#### Available data

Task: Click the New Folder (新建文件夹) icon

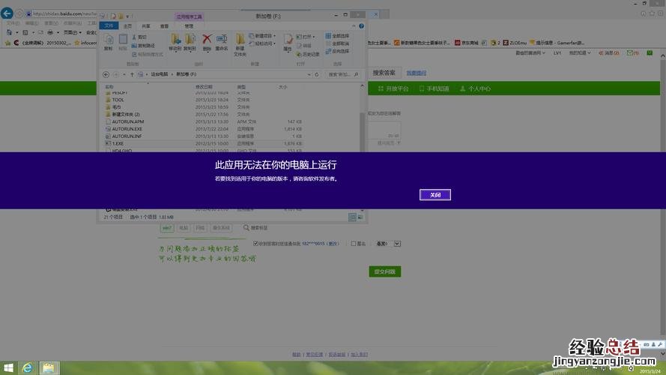Action: click(240, 42)
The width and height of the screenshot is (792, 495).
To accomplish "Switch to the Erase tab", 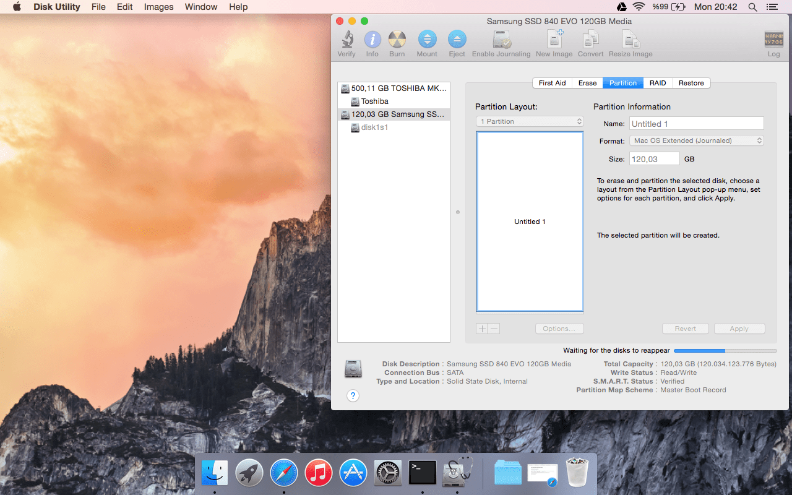I will click(587, 82).
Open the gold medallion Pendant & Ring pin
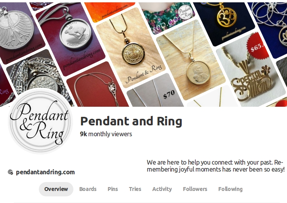287x203 pixels. point(131,48)
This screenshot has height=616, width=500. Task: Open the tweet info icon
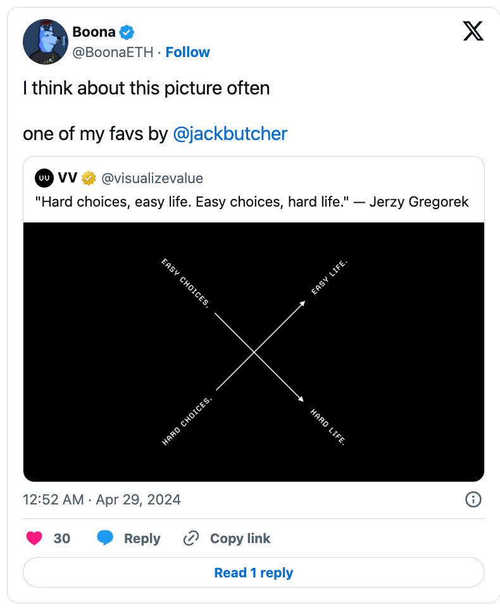tap(473, 500)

########

Output exactly the lines from the one containing "Open the gold medallion Pendant & Ring pin" through the last line of the records above, both included, leaving out any pictures.

--- Your solution ---
Open the gold medallion Pendant & Ring pin
287x203 pixels. point(131,48)
This screenshot has height=616, width=500. Task: Open the tweet info icon
tap(473, 500)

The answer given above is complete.